> _Exercise description_:
Would you reproduce the whole listing exactly, minus its images?
(Extracted entries Opens)
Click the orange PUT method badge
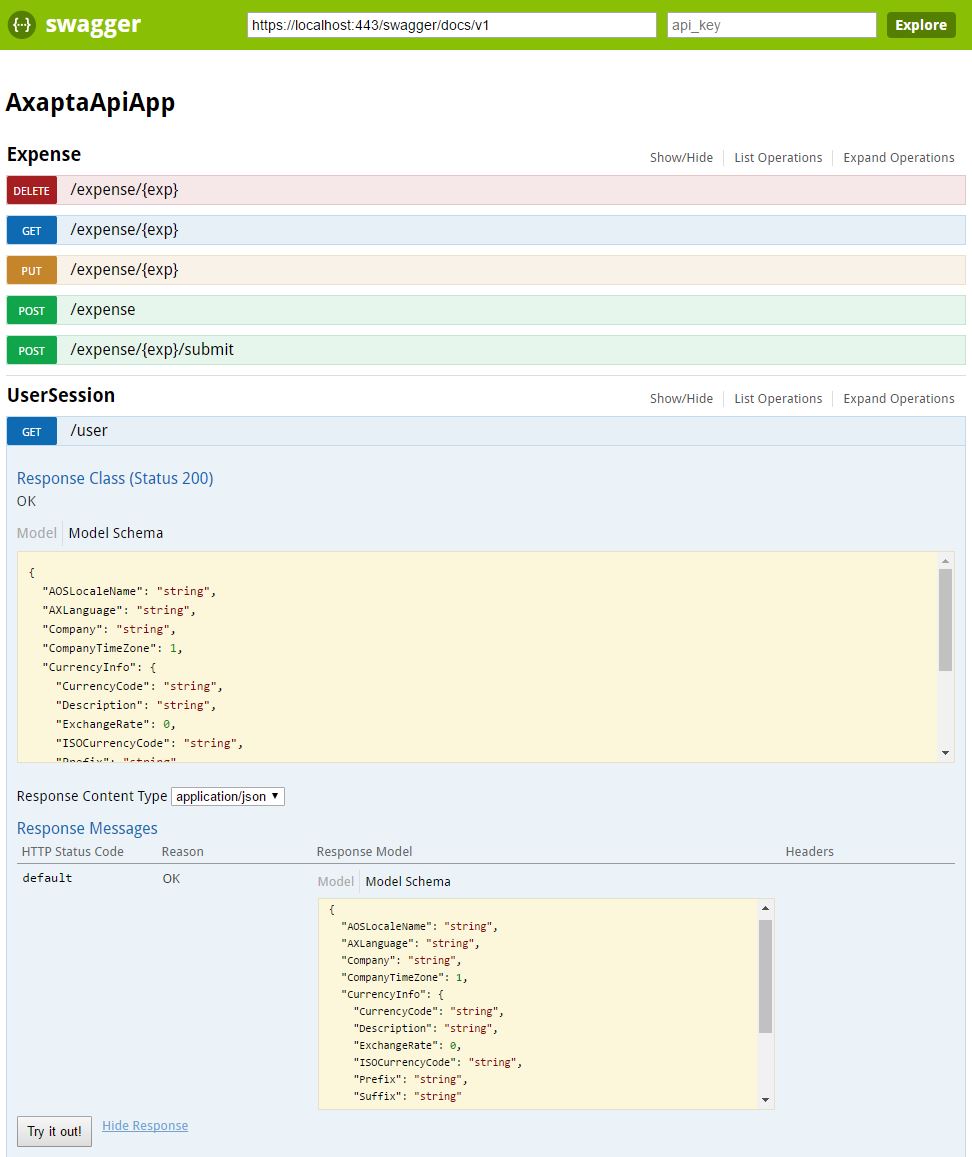This screenshot has width=972, height=1157. [x=32, y=270]
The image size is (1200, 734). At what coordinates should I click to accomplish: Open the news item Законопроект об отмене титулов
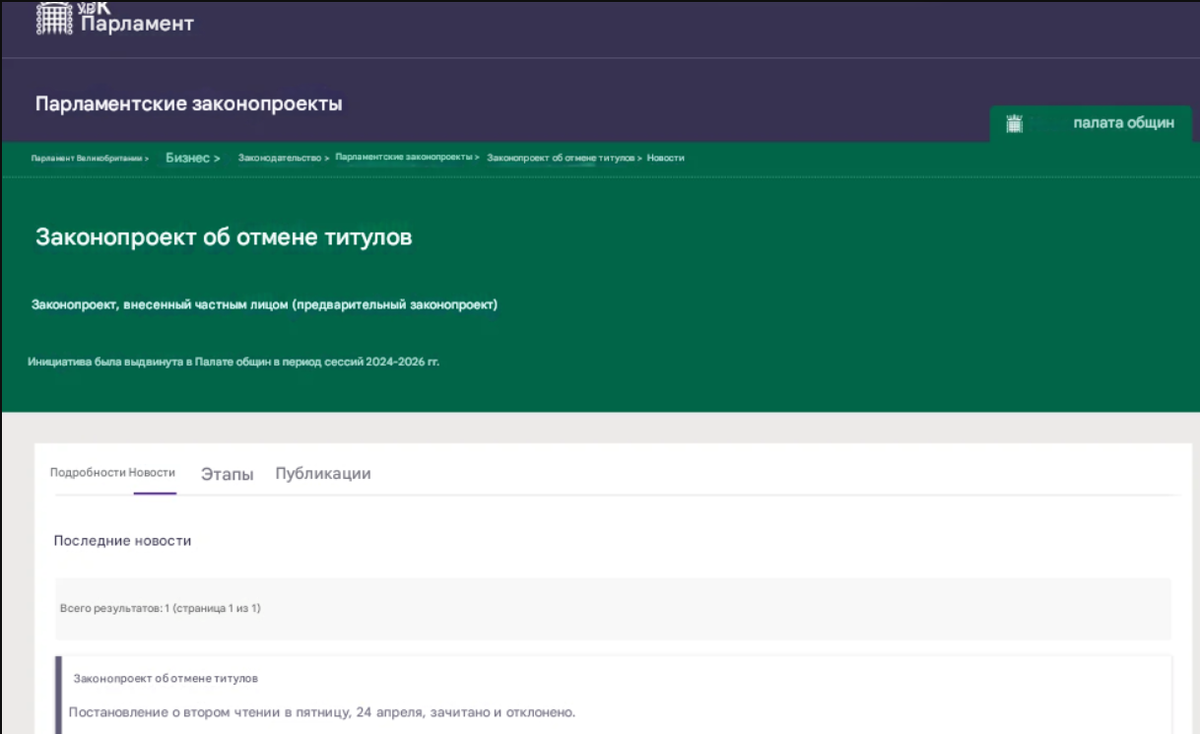coord(166,678)
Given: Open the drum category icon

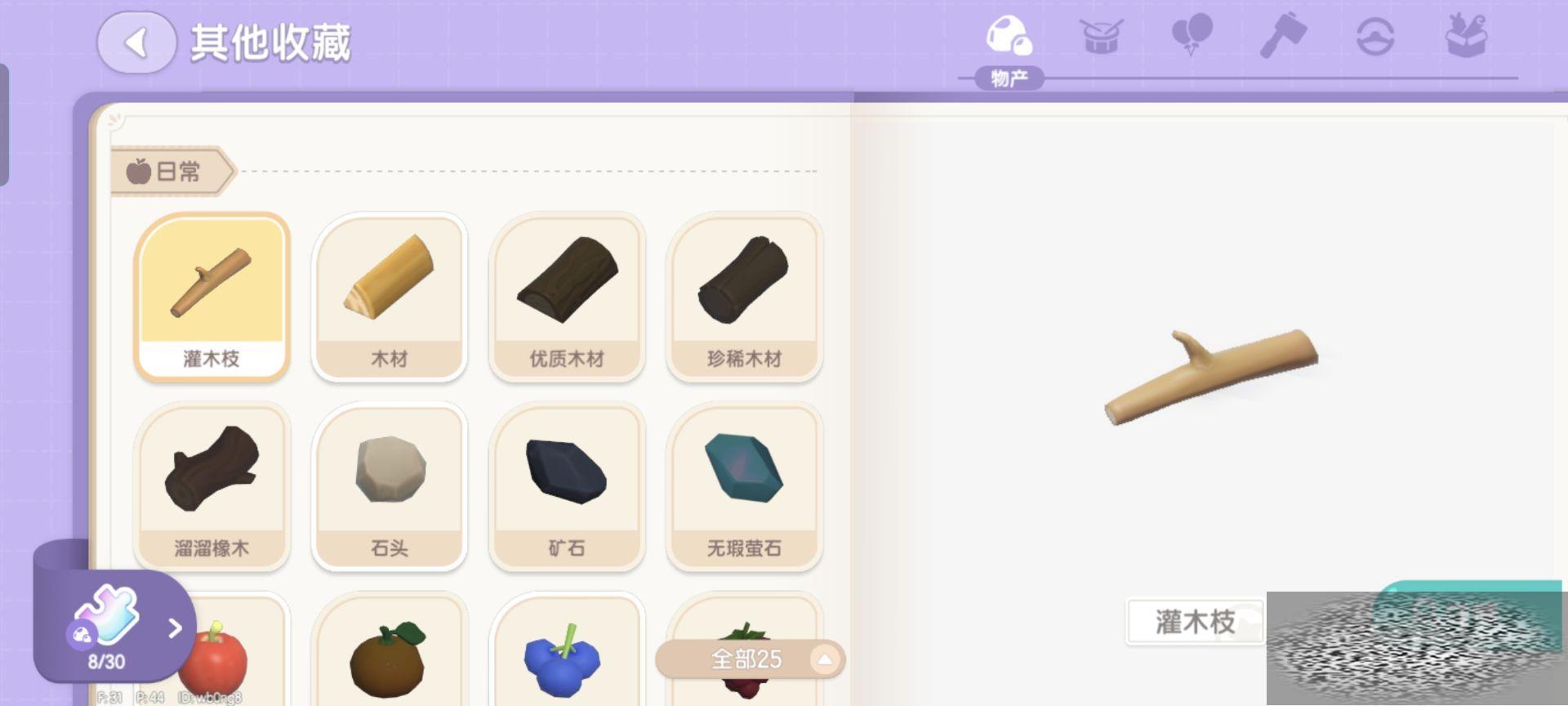Looking at the screenshot, I should point(1101,37).
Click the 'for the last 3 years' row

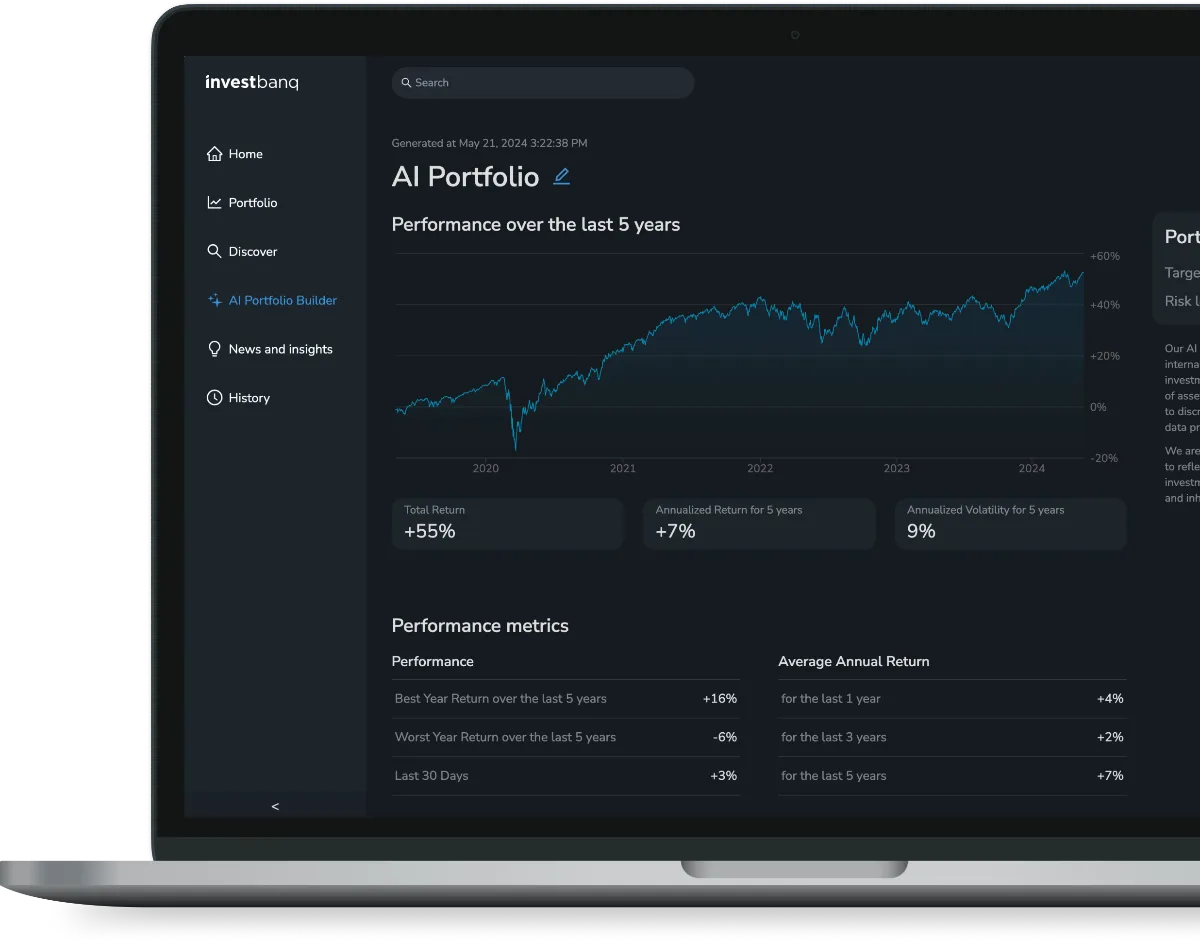(x=952, y=737)
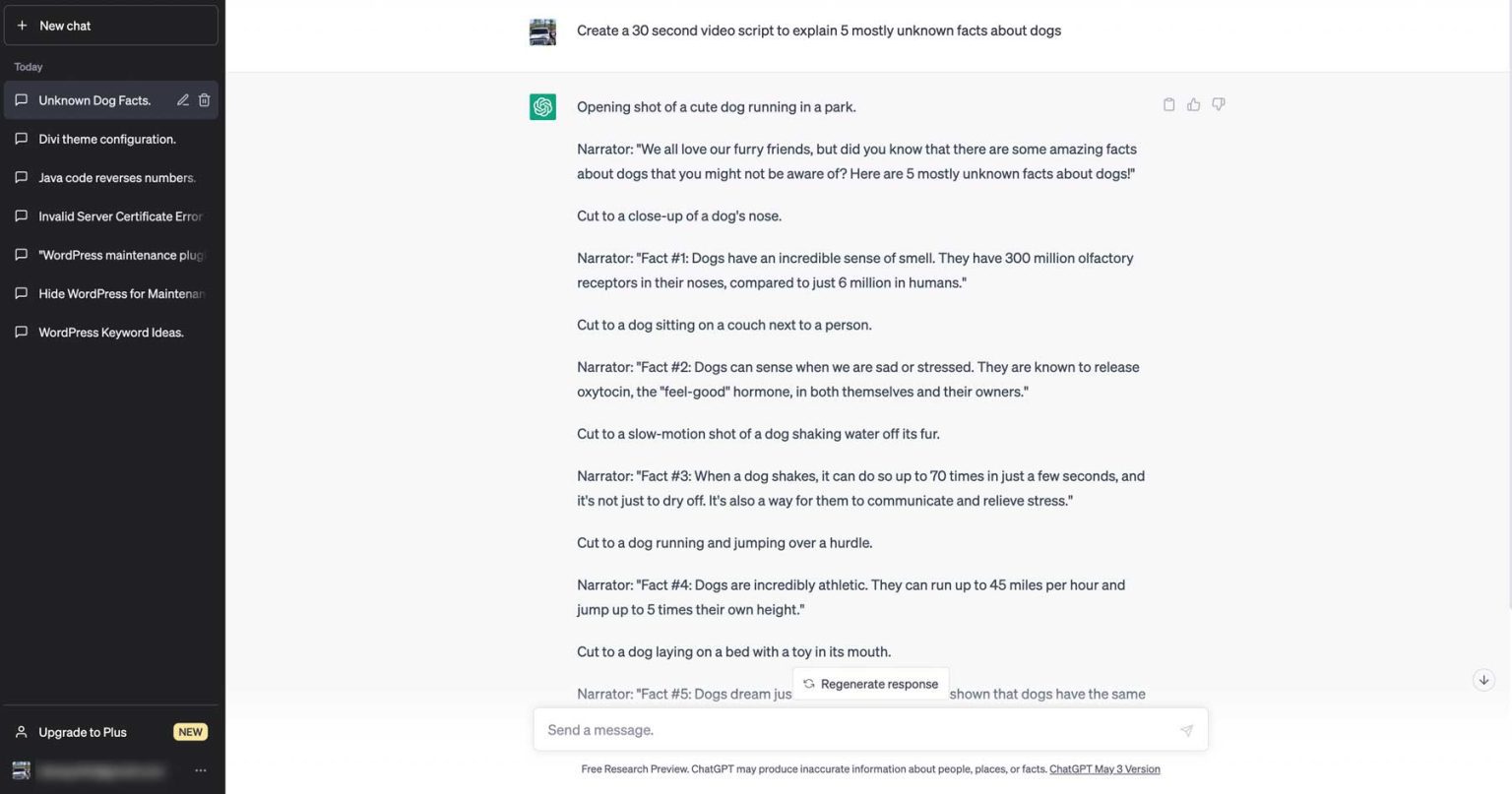Click Upgrade to Plus in the sidebar
This screenshot has height=794, width=1512.
83,732
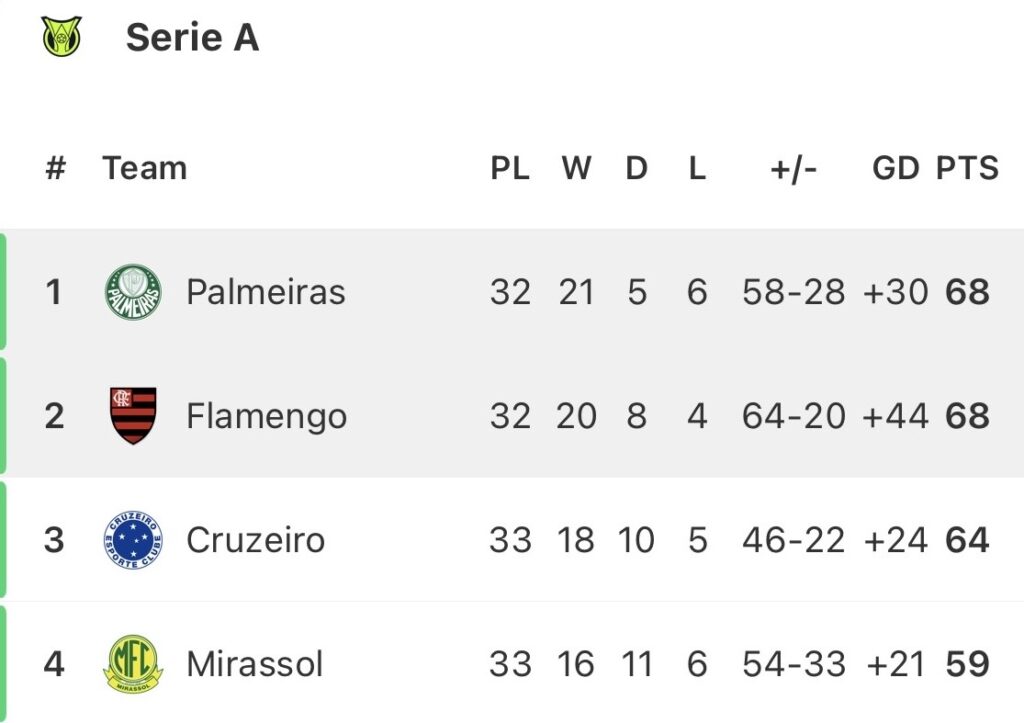Select the Flamengo team name
The height and width of the screenshot is (723, 1024).
click(x=266, y=416)
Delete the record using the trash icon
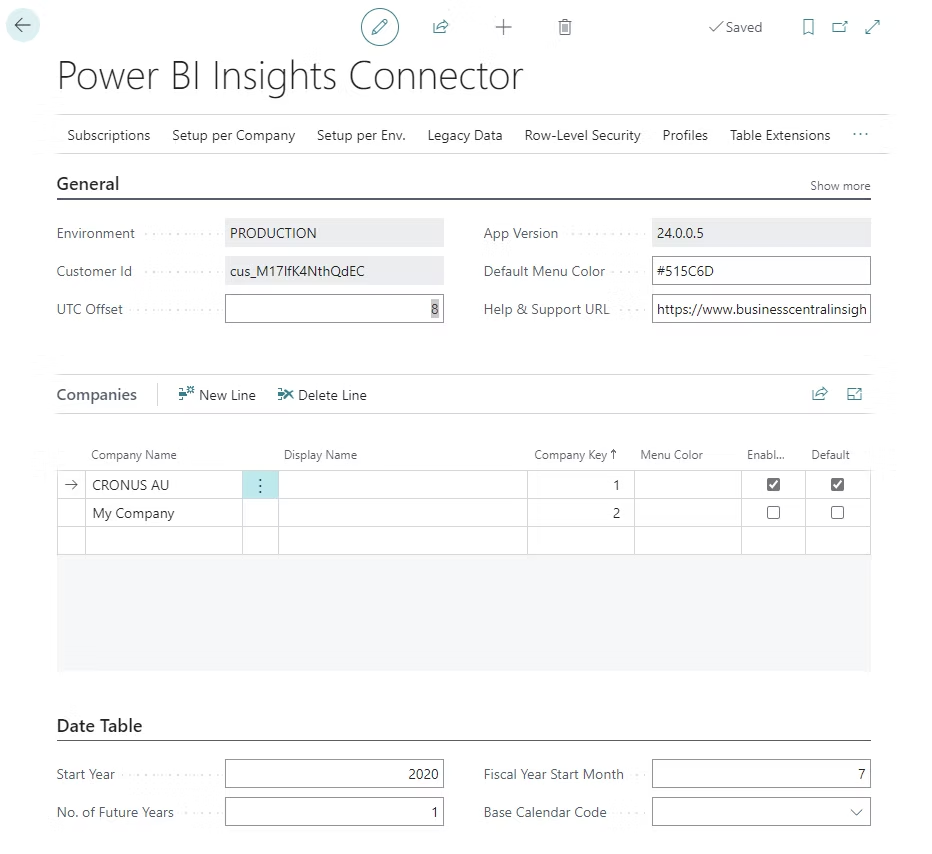This screenshot has height=854, width=932. pos(564,27)
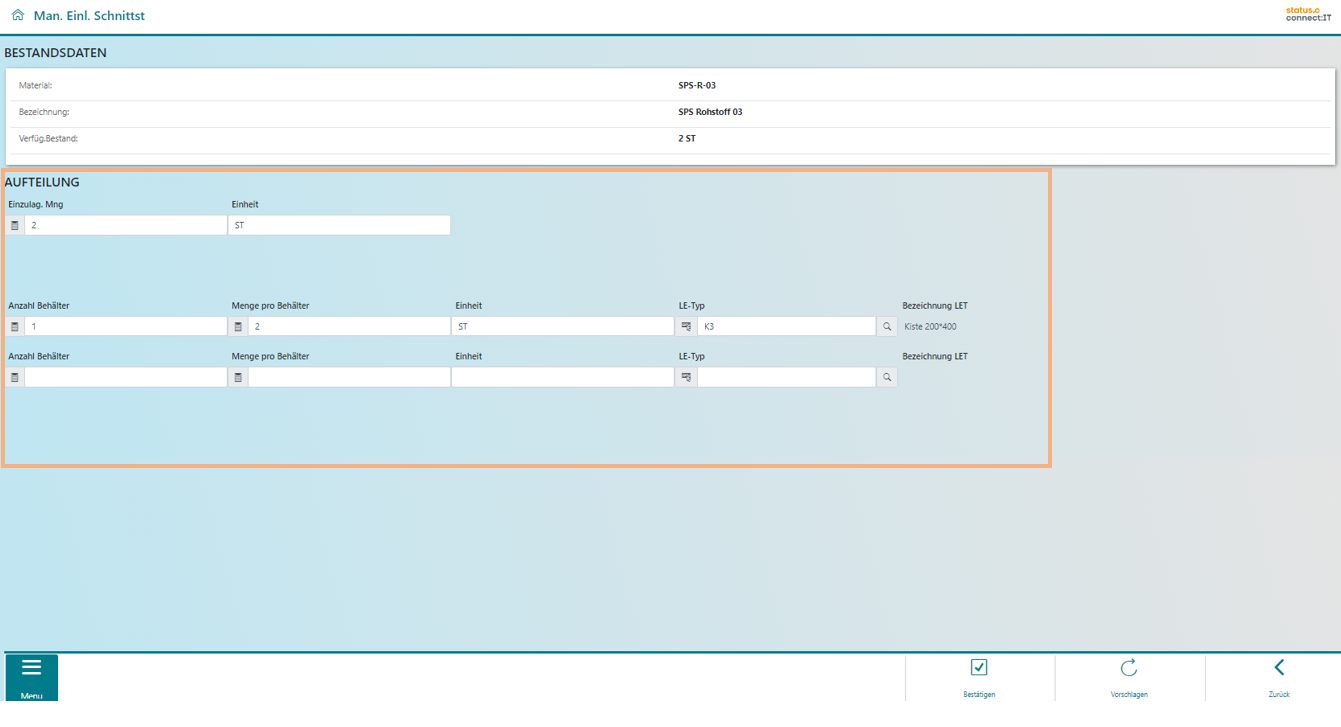Open value list icon for empty LE-Typ

click(686, 378)
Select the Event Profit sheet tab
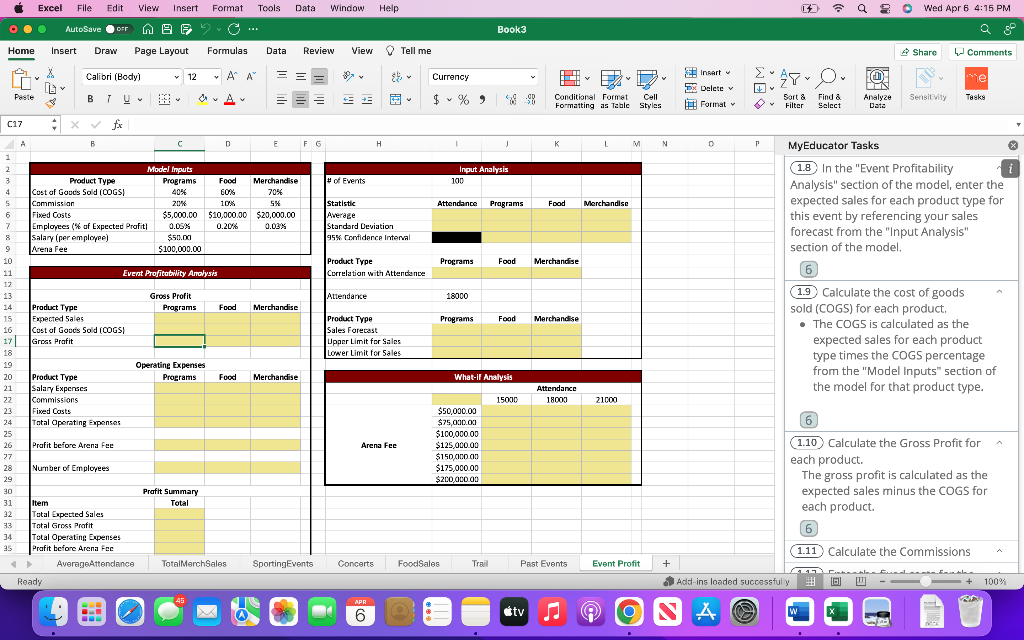1024x640 pixels. [x=615, y=563]
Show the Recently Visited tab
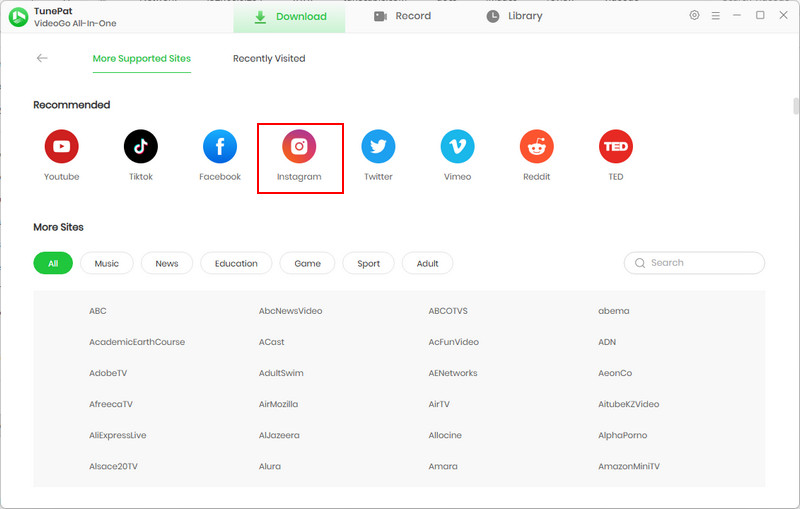 pyautogui.click(x=269, y=59)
(Extracted entries Closes)
> _Exercise output_:
Click the orange PUT method badge
This screenshot has width=972, height=1157. [x=32, y=270]
The image size is (1200, 734). At what coordinates should I click to accomplish: Open the news item Законопроект об отмене титулов
coord(166,678)
Given: Open the drum category icon

Looking at the screenshot, I should point(1101,37).
Click the 'for the last 3 years' row

(x=952, y=737)
Click Upgrade to Plus in the sidebar
This screenshot has height=794, width=1512.
83,732
Select the Flamengo team name
The height and width of the screenshot is (723, 1024).
click(x=266, y=416)
Delete the record using the trash icon
This screenshot has height=854, width=932. pos(564,27)
Open value list icon for empty LE-Typ

click(686, 378)
Select the Event Profit sheet tab
1024x640 pixels. [x=615, y=563]
Show the Recently Visited tab
 pyautogui.click(x=269, y=59)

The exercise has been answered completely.